Bicyclists and walkers looking for a better way to get around the southwest side of Perham won’t have much longer to wait.
The city’s Wildflower Trail – in the works since 2007 – is now on the fast track to completion, with a deadline of June 30.
Plans for the trail route have been newly altered to accommodate a separate, 10-foot wide paved pathway along Coney Street in lieu of bike lanes painted onto the road – a move that city leaders feel will increase safety and user comfort along the route.
The main purpose of the trail hasn’t changed. It will still interconnect the existing Cal Miller Bike Route to the Wellness Trail, a one-mile paved pathway that will soon be constructed behind Perham Health.
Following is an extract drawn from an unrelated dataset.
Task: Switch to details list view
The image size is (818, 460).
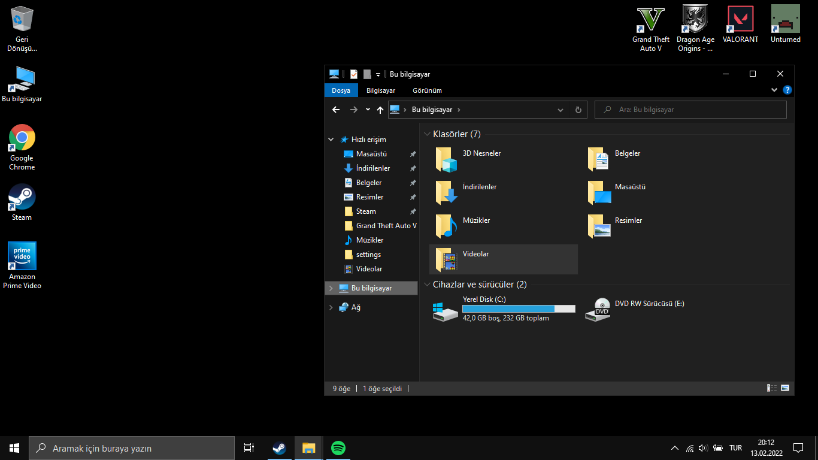Action: (772, 388)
The Wildflower Trail “makes a loop” to connect the Cal Miller bike path with the hospitals and the schools, explained City Manager Kelcey Klemm, “to connect that whole west side of town.”
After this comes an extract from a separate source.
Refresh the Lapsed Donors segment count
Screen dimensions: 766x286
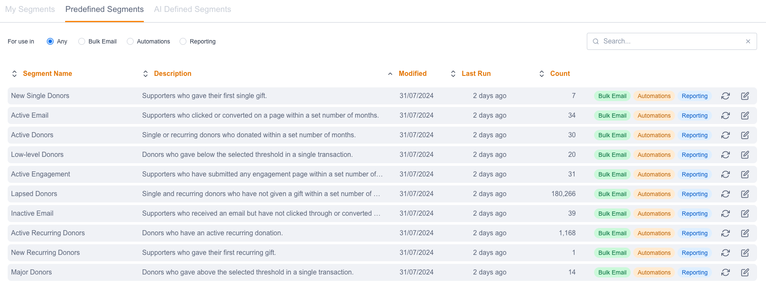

The move to a separate paved pathway, he said, is an improvement over the original plan: “This hopefully makes it safer and more comfortable for people. Getting people off of Coney Street is better. I think people are more comfortable with having a separate bike path.”
The trail is named for the wildflowers that will be planted alongside it. These flowers and other native plants will grow in patches along the route, particularly along the County Road 34 and Coney Street stretches.
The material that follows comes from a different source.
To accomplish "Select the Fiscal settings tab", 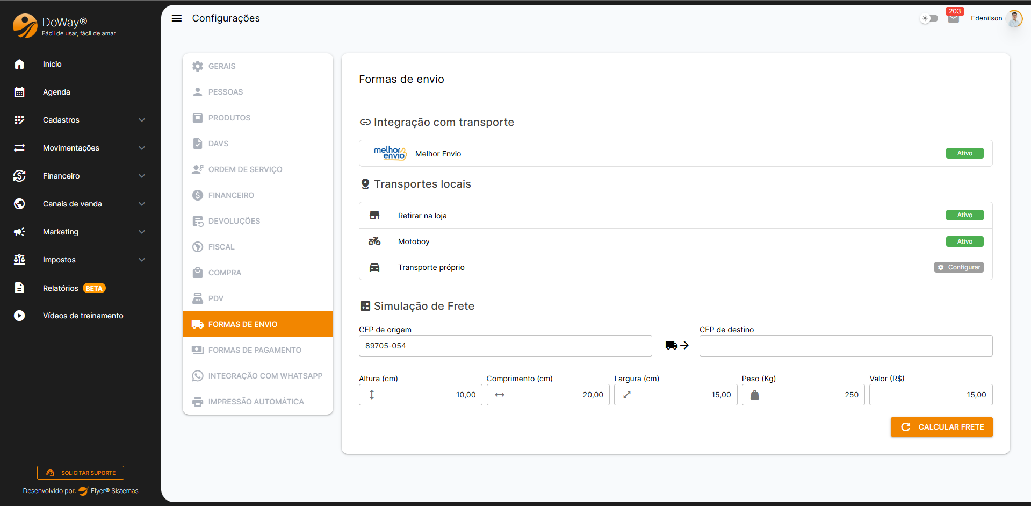I will pos(221,247).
The hospital’s Wellness Trail will be landscaped in a similar way, with native plants, trees and shrubs.
Klemm described the trails project as “a nice joint venture between the school, the hospital and the city.”
“The idea started with talks of the (Highway 10 and County Road 34) interchange project,” he explained. With that, city leaders wanted to create a safe way for foot and bike
traffic to get around.
Though the project has seen little action since the interchange project was completed last September, a Minnesota DNR grant deadline of June 30 has recently sped up the process. In order to receive those grant funds, the path must be paved and the flowers planted by that deadline.
City staff is now working to get the new trail designs complete so they can put the project out for bid. They’re hoping to have quotes in by the May city council meeting.
The project is being funded primarily by a trail grant from the DNR, with a 25 percent local match from the City of Perham.